Тамара говорит, что это потрясающий сон... что все у меня настолько полетно, совершенно, что я непременно должен сотворить что-то гармоничное.

18 декабря 1990 г. Вторник

«Леня!

Больше всего из всей истории с рукописью меня огорчили твои слова: «Я подозревал, как ты ко мне относишься». Клянусь тебе, ты не знаешь, как я к тебе отношусь! Мне бы не хотелось, чтобы ты даже подозревал меня в хамелеонстве, а не то что был уверен.

Во-первых, к тебе попал не тот вариант. Того письма и в помине нет в готовившемся к публикации варианте. А записал я его в дневник из побуждений реваншистских, что-де не я один дерьмо хлебаю, ведь это всегда успокаивает. И вообще вся идея дневниковых извлечений возникла на почве нашей театральной драмы, Венькиных обсираний меня в печати и по ТВ.

Я залез в дневники в поисках утраченного времени и наткнулся на противоположные свидетельства его поведения и слов. Клубочек стал разматываться и превратился в сто шестьдесят страниц выбранного текста. Совсем страшные места я опустил, щадя людей и себя, конечно.

К тебе относился я всегда и отношусь с обожанием и восхищением, подчас тщательно скрывая это. И не только из-за Дениса (мы об этом много говорили с тобой), и тем более не потому, что ты ввязался из-за меня в эту свару по еврейскому вопросу и сам теперь хлебаешь дерьмо. Отношение мое к тебе не вчера сложилось и задолго до прихода А. В. Эфроса. Оно не исключает моей к тебе зависти, и профессиональной, и, что более страшно и обидно, человеческой. Так же как оно не исключает и моего категорического несогласия с тобой по некоторым эпизодам нашей жизни-судьбы, не личной, тут, к счастью, Бог миловал, все пристойно. Быть может (и наверняка), мысль о публикации грела меня еще и потому, что ничего художественного давно не получается, а тут как бы компенсация (компенсаторность).

К тому же люди не нашего круга, не задействованные в повествовании, считают, что это лучшее, что мной написано вообще в прозе. «Самое большое уродство психики — тщеславие». Это сказано верно, и я от этого уродства не избавлен. Слова говорятся разные, особенно в разгоряченном состоянии. И по моему адресу я слышал от тебя оскорбительные резкости, иногда справедливые, иногда обидные. Ты и сам на свой взрывной характер часто сетовал, но отходил и пр. Но я не делал из этого далеко идущих заключений. Умоляю тебя — не делай и ты! Скажу тебе больше: большего авторитета, чем ты, в подобных делах у меня нет.

С приветом В. Золотухин».

20 декабря 1990 г. Четверг

Смирнов собрал себе президентскую команду — Демидова, Филатов, Золотухин, Фарада. Сегодня мы с ним у трех торговых начальников были. Профком начинает действовать... и побеждать. Еще и затем, чтобы иногда сказать Любимову: «Нет-нет, этот номер, дорогой товарищ, у вас не пройдет».
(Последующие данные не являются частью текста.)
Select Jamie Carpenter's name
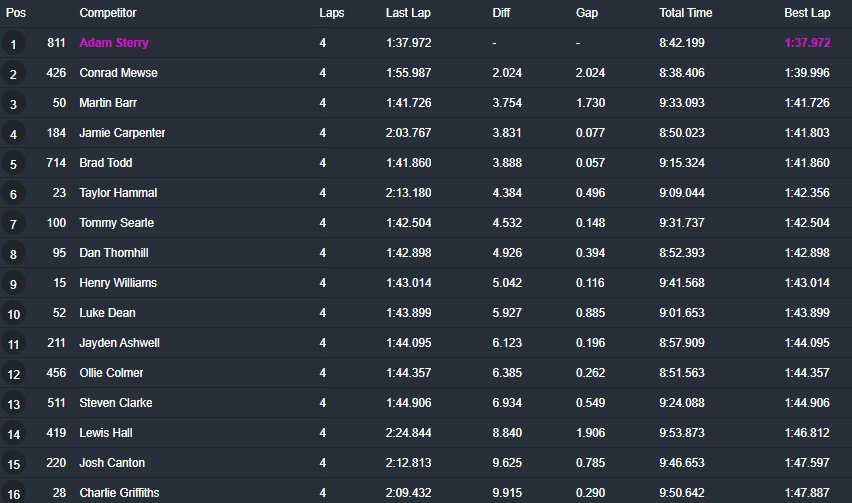Screen dimensions: 852x503 pyautogui.click(x=122, y=133)
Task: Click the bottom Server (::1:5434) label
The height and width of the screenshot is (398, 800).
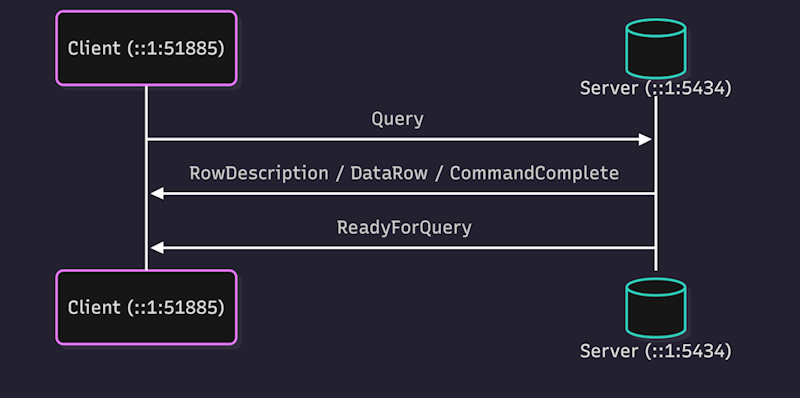Action: point(656,351)
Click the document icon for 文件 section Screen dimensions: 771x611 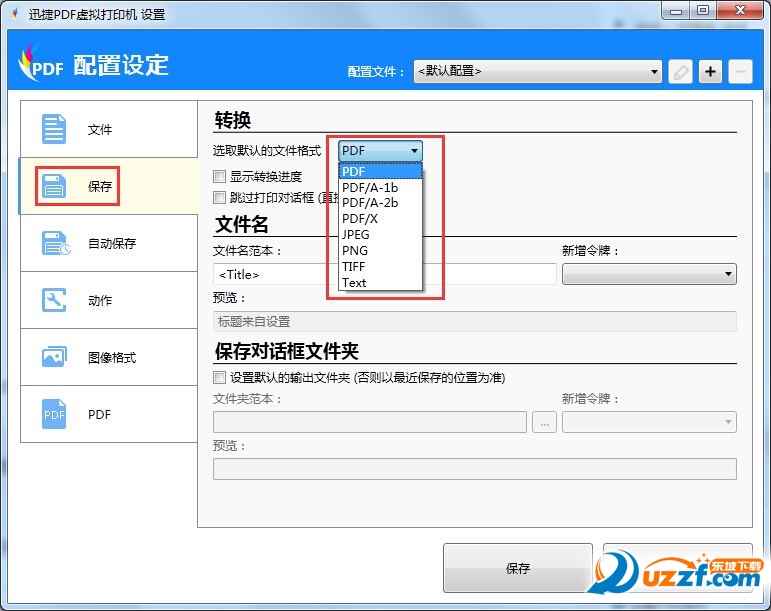[x=54, y=129]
21 декабря 1990 г. Пятница

Швейцер. Был вчера дома у него. Симпатичный разговор про счастливого либерала с трагической судьбой «Борисового пятна». Как бы умудриться сняться у него? Если он меня возьмет, я не поеду в Португалию и Италию с «Борисом».

Шацкая, возвращая дневники, единственное замечание сделала, улыбаясь: «Убери или зачеркни слово „выкозюливаться“, кажется, на тринадцатой странице. Это слово не мое, и я не люблю его». Она, Нинка, оказалась щадящим цензором, не то что ее муж.